Some people snicker at the idea of buying a bike from REI, but I’ve reviewed a couple of Co-op’s Novara predecessors and felt they delivered solid value at a reasonable price. “The Novara Verita,” I wrote, “will take you everywhere but to the cleaners.” The Mazama adventure bike was likewise “light on the wallet” and fun to ride.

I have some time on Bianchis, too. When she was affiliated with the organization Sky Yaeger loaned me a Castro Valley for a spell, and I liked the Zurigo Disc enough to add it to the fleet, though it suffers from an alloy frame, carbon fork and disc brakes, a.k.a. the Three Horsepersons of the Apocalypse.

The Co-op will be first out of the chute, and boy, am I glad I have some kilometers under my bibs, because it weighed in at 34.7 pounds before I installed the pedals. Expect to see me paying frequent visits to that 26-tooth granny ring. I guess that’s why they call it “work.”

Speaking of adventure, T.E. Lawrence died on this day in 1935. Keep an eye peeled for all them derned kids on bicycles, hogging the road.

Off to (not) see the Wizard

May 15, 2018

This picture won’t prove it, but the bosque trail seemed pretty busy for a Tuesday.

Seasonal temps, blue skies, a tailwind for most of the homebound leg … what’s not to like?

It being the birthday of L. Frank Baum, himself a scribe of some small renown, I decided this morning to embark on a journey.

Didn’t make it to the Emerald City (that derned yellow brick road doesn’t appear anywhere on my map), but I did reach the bosque, which has greened up nicely. Standing in for tin men, scarecrows and cowardly lions were cyclists, skaters and joggers.

Temps were seasonal, which is to say in the 80s, and the wind was favorable, pushing me back uphill toward home. No tornado, no balloon, no ruby slippers — just the breeze, the bike and those old black Sidis.

And neither wicked witch nor flying monkeys impeded my progress. I guess they’re all busy in DeeCee.

 

 

Wheeled chair

April 27, 2018

“It’s OK, I have allergies.”

Treed

April 25, 2018

The acequia just south of Interstate 40 and the Paseo del Bosque.

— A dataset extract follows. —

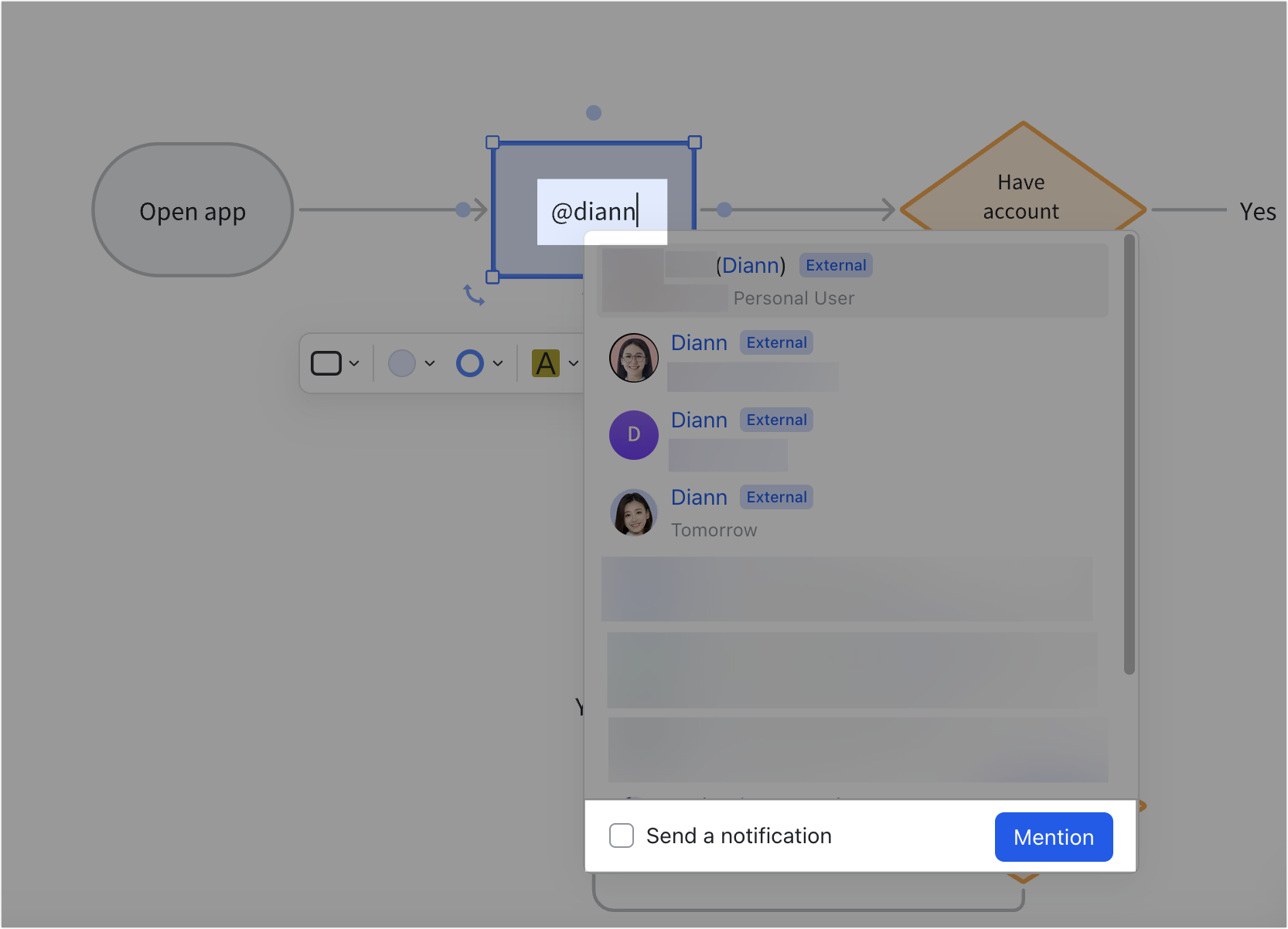Click the purple "D" avatar circle
The width and height of the screenshot is (1288, 929).
633,435
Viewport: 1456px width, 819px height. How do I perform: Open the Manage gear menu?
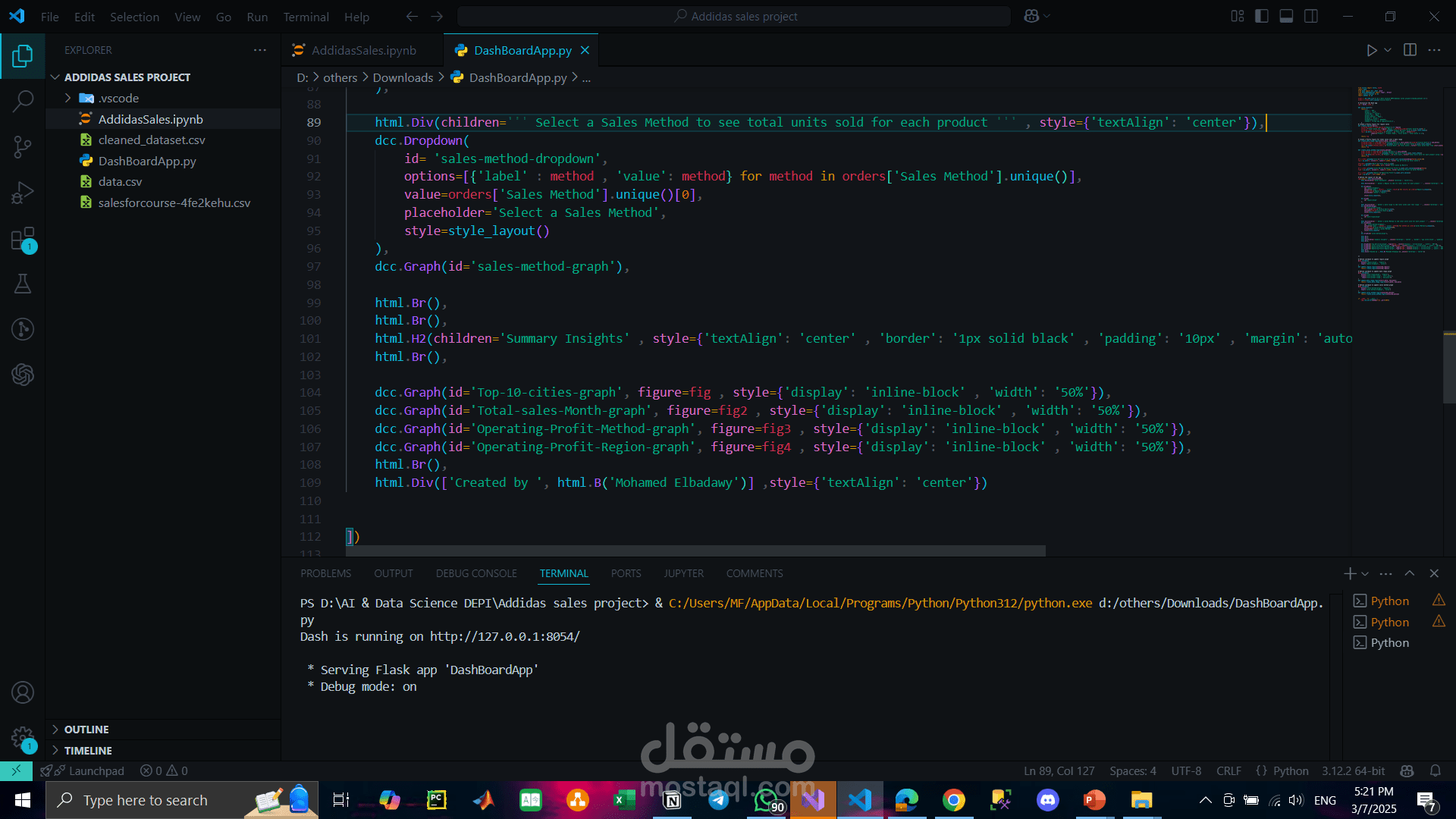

Chihuahua. I thought I was past the worst of the seasonal allergies until yesterday afternoon, when the ol’ snotlocker went haywire on me again, streaming like autoplay video.

I blame the mulberries, and perhaps the cottonwoods. Though it must be said that doing a three-hour ride down to the bosque and back was probably not exactly what the doctor ordered.

I enjoyed it, though. And it sure beat being reminded yet again that our government is a whorehouse without piano players in which a select few get laid while the rest of us get screwed.